Supplied records: Begin

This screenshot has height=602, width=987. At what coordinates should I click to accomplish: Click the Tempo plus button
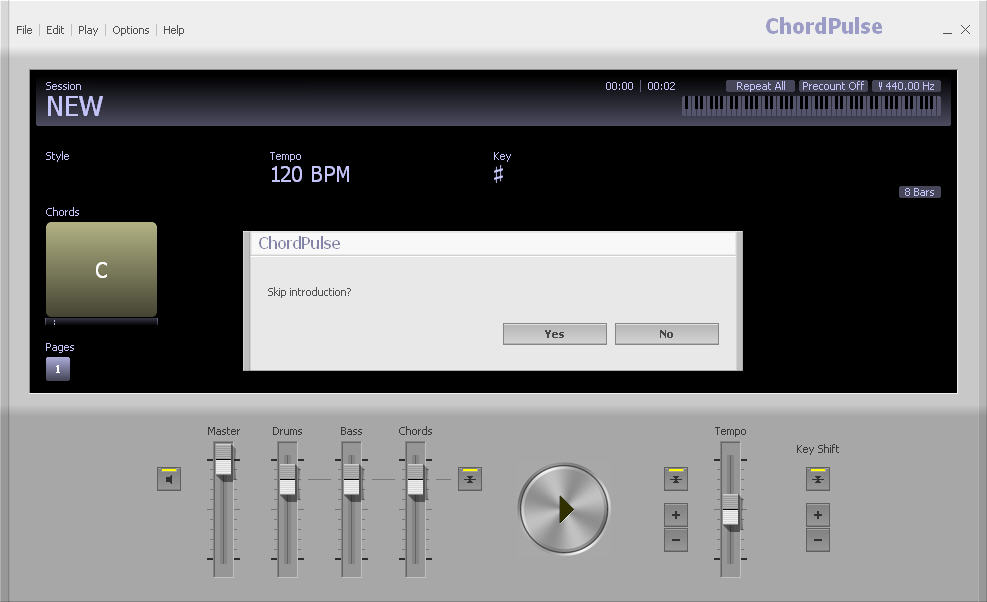click(x=676, y=515)
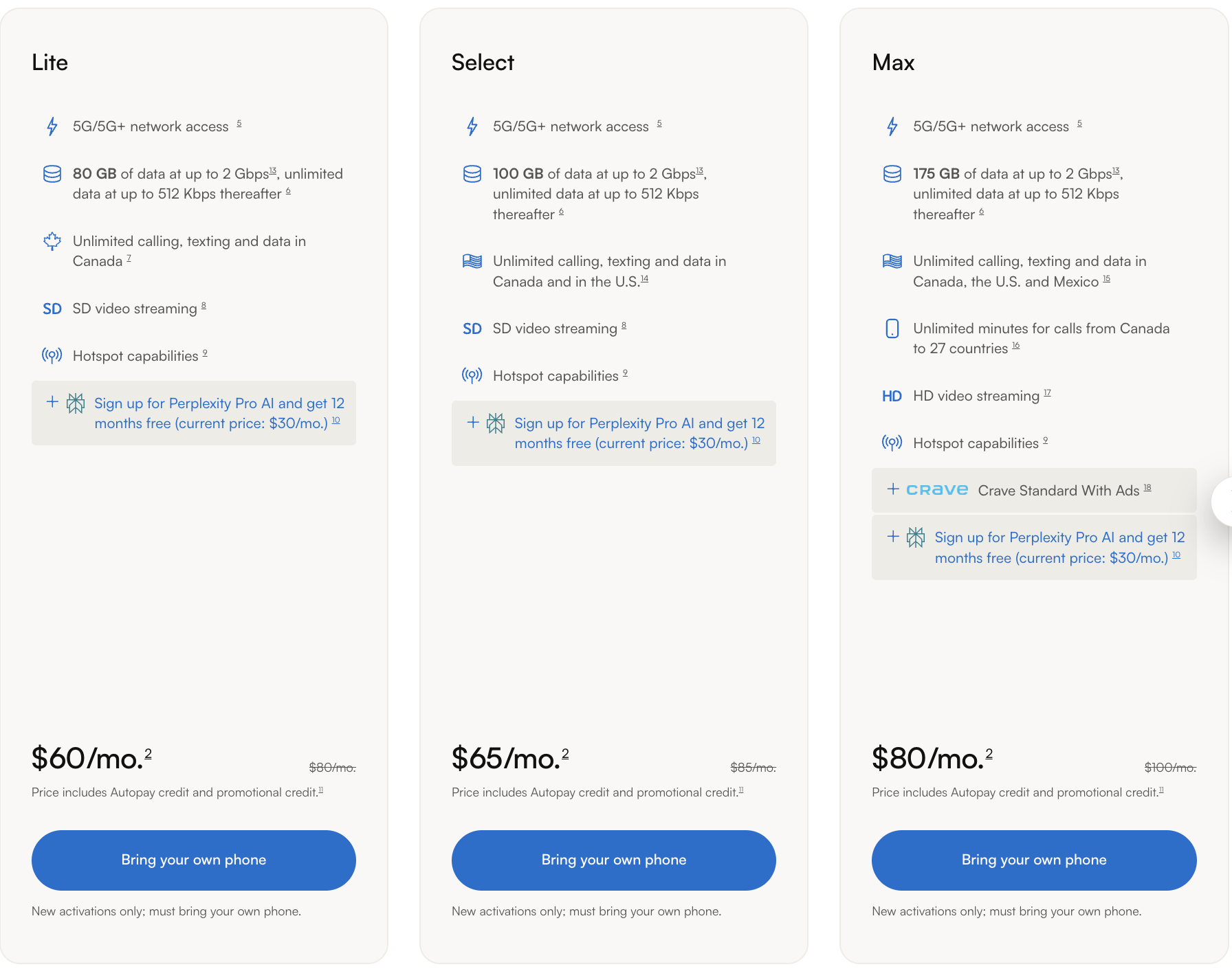Open footnote 2 beside the $60/mo. price

point(148,753)
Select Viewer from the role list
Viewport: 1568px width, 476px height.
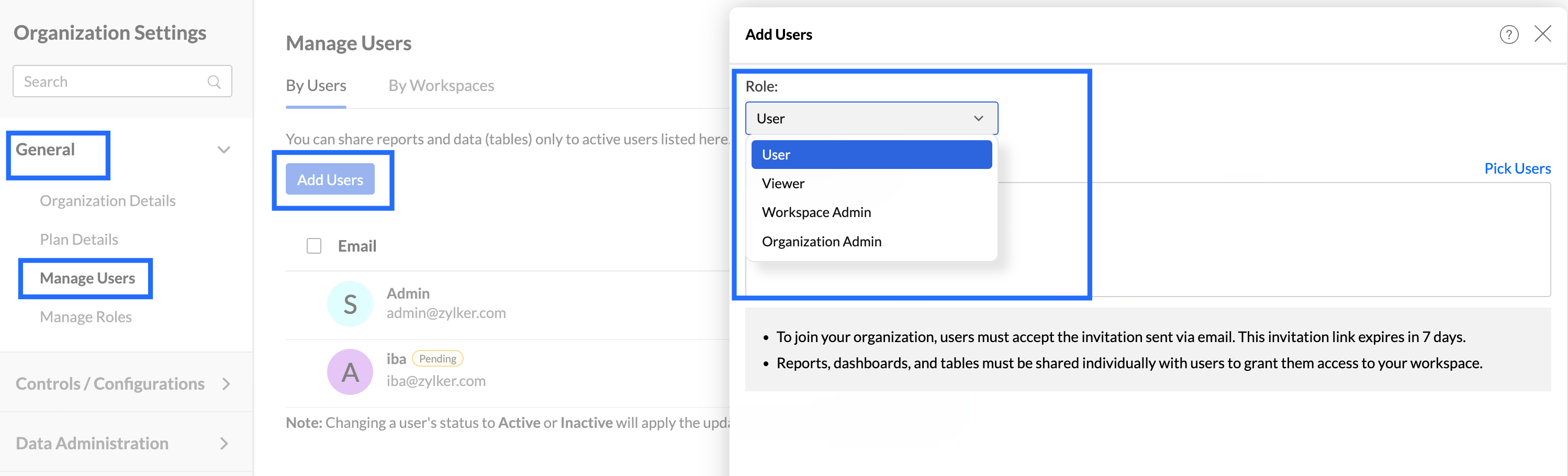[783, 183]
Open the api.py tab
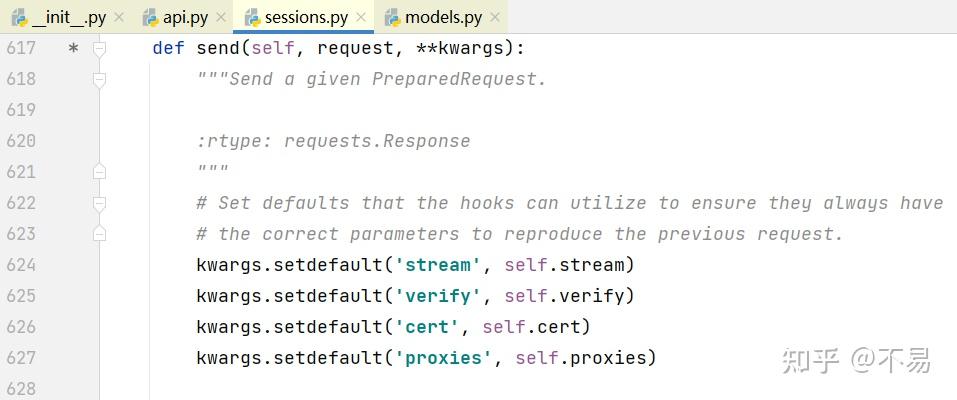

Supplied records: End

_Your instructions_:
Print nothing except the lines from the one with "Select Viewer from the role list" through the last line of the listing, exactly as written and with pictures removed.

_Result_:
Select Viewer from the role list
Viewport: 1568px width, 476px height.
[783, 183]
Open the api.py tab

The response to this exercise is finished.